Captions and credits come from the image itself, not this block. The two toggles only control whether they display here. Edit the caption and credit text in the media library.
Video
Choose Video as the Variant, then pick where the video comes from with Source: Uploaded (default) or External URL.
Uploaded video
With Source set to Uploaded, the Video field lets you choose or upload a video file. Once a video is selected, four playback options appear:
- Autoplay — on by default. Starts the video automatically.
- Loop — on by default. Restarts the video when it ends.
- Muted — on by default. While Autoplay is on, the video stays muted and this cannot be turned off — browsers block sound on videos that play on their own.
- Controls — off by default. Turn it on to show play, pause, and volume controls.
External video
With Source set to External URL, paste the address instead of uploading a file:
- Video URL — paste a YouTube, Vimeo, or other embeddable video address.
- Title — an accessible title for the embedded video, used by screen readers.
- Thumbnail Only — off by default. When on, the block shows a clickable thumbnail and only loads the full video once a visitor presses play; the title and controls stay hidden until then.
Sizing and frame
The Size tab controls how large the media is and the shape of its frame.

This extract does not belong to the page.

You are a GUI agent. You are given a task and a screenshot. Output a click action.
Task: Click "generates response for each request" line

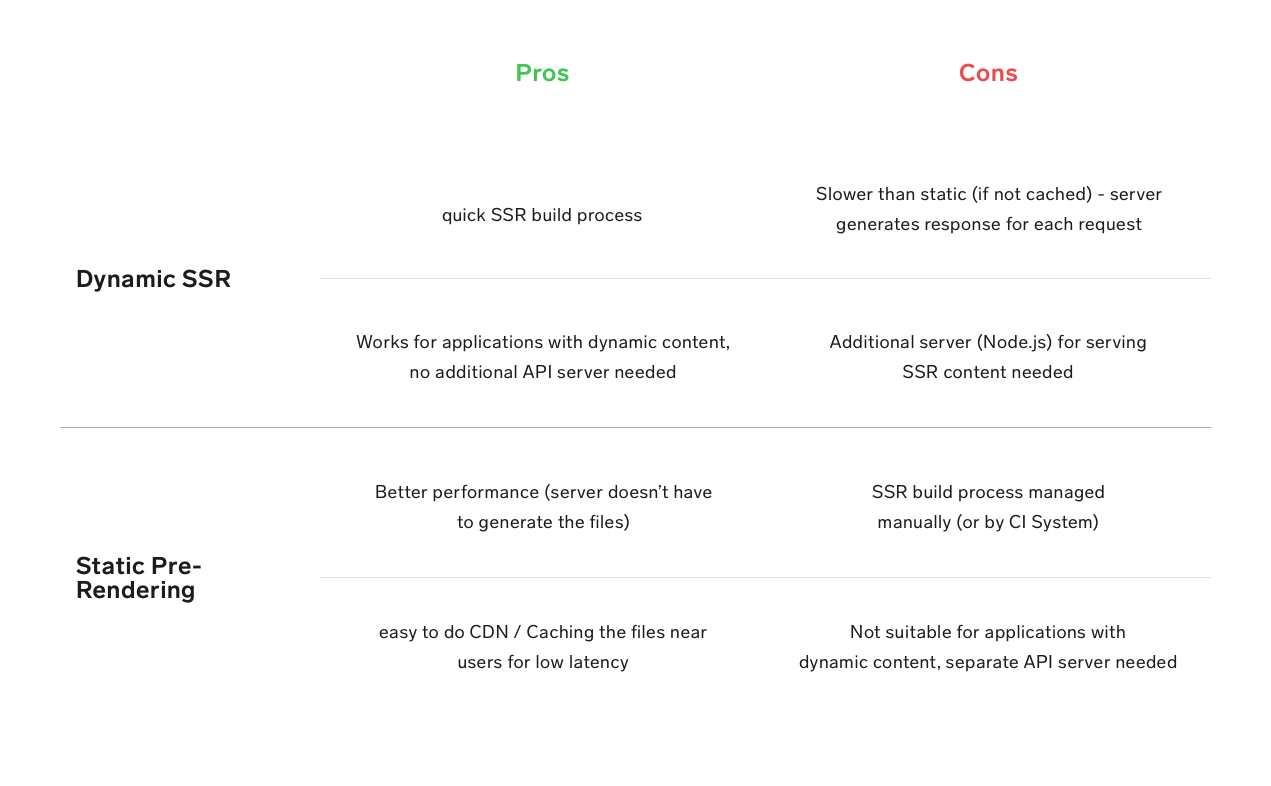point(988,224)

- Width — Fit, Fill (default), or Custom. Choosing Custom reveals a slider measured as a percentage of the available space.
- Mobile Width — the same choices for phones, also Fill by default.
- Aspect Ratio — the shape of the frame: Auto (default), 1:1, 4:3, 16:9, 3:2, 2:3, 3:4, or 9:16. Combine this with Fit above to crop a tall photo into a wide banner, or the reverse.
Borders and corner radius live on the Appearance tab, alongside the block's colour controls. Corner Radius offers None (default), Theme, or Custom — the slider for rounding the edges appears once you pick Custom. Borders is None or Solid, with a Border Position (Top, Bottom, or All) and a Border Color when set to Solid.
Shared controls
The Media block uses the standard block controls for spacing and colour. It has no layout row of its own — control its width from the Size tab above.
- Spacing and padding — adjust the padding (including horizontal spacing) and margin around the media. Top and bottom padding start at zero.
- Colour scheme in blocks — set the colour scheme, plus borders and corner radius on the Appearance tab.
- Analytics keys — tag the media for reporting, useful when the image links somewhere.
Example
To drop a wide hero photo into a page: add a Media block, leave Variant on Image, and choose your photo. Set Fit to Cover and Aspect Ratio to 16:9 so the picture crops to a clean banner shape, leave Width on Fill to span the column, and turn off Show Caption and Show Credit for a clean look. On the Appearance tab, set Corner Radius to Custom and drag the slider to round the edges.